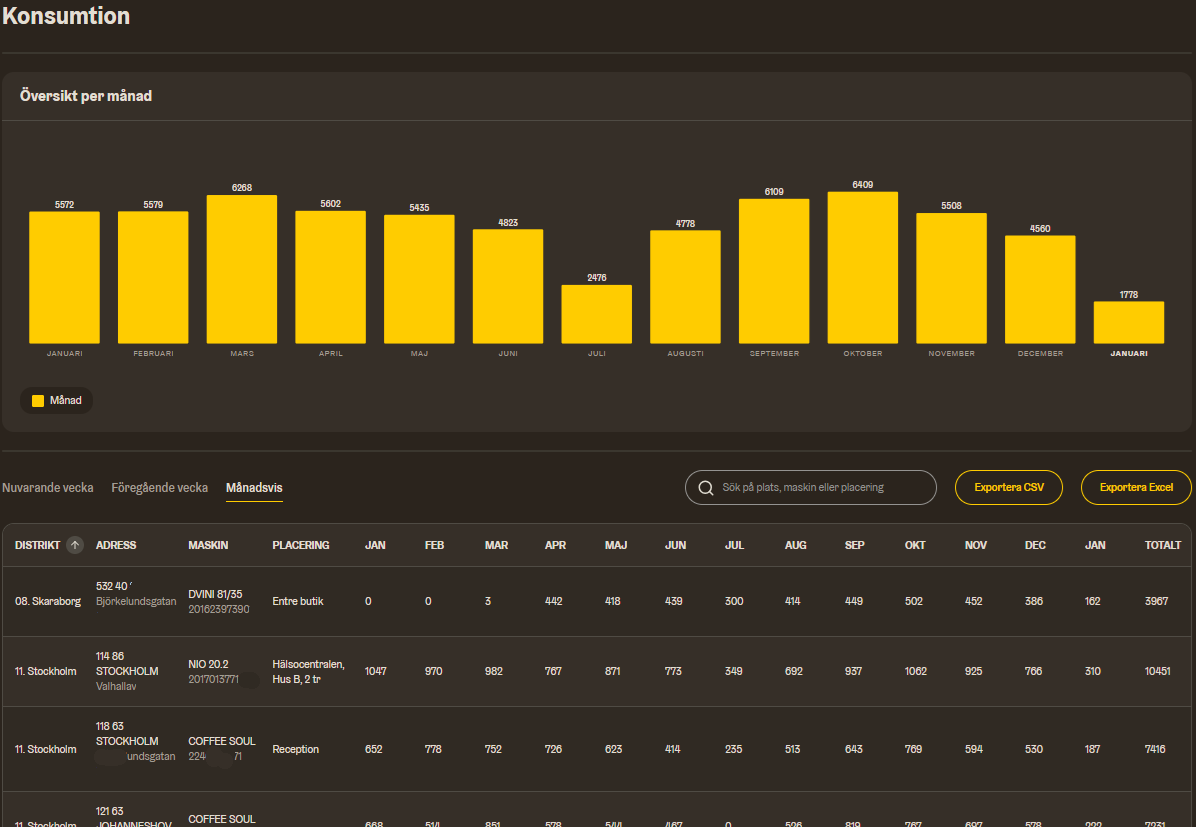Click the MASKIN column header
The height and width of the screenshot is (827, 1196).
point(208,545)
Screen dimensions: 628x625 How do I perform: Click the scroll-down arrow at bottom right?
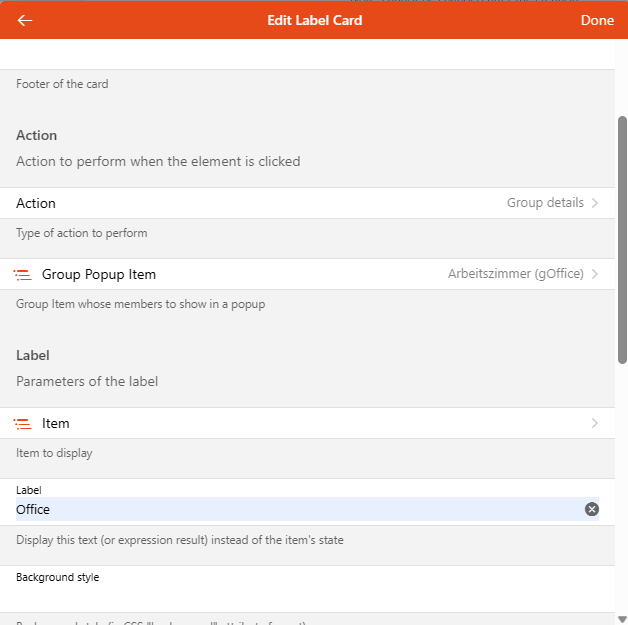pyautogui.click(x=622, y=618)
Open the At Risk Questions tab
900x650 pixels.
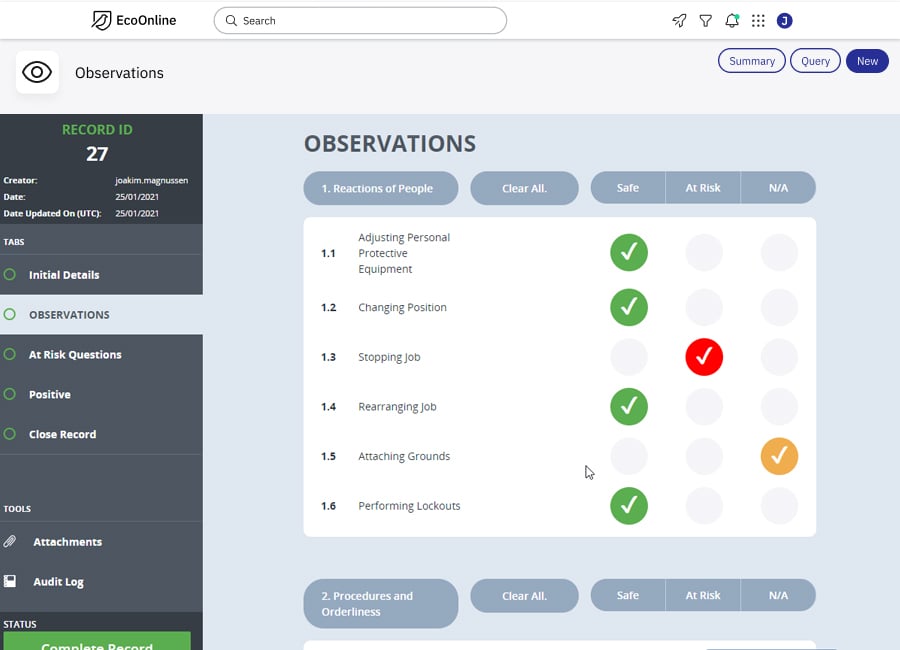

- - - - -

* What to work on
With the pictures left out, write out exactly the lines from the line containing "Screen dimensions: 628x625" through the last line of the entries above, both ends included, and no others.

* Response to this task
Screen dimensions: 628x625 How do I perform: Click the scroll-down arrow at bottom right?
pyautogui.click(x=622, y=618)
Open the At Risk Questions tab
900x650 pixels.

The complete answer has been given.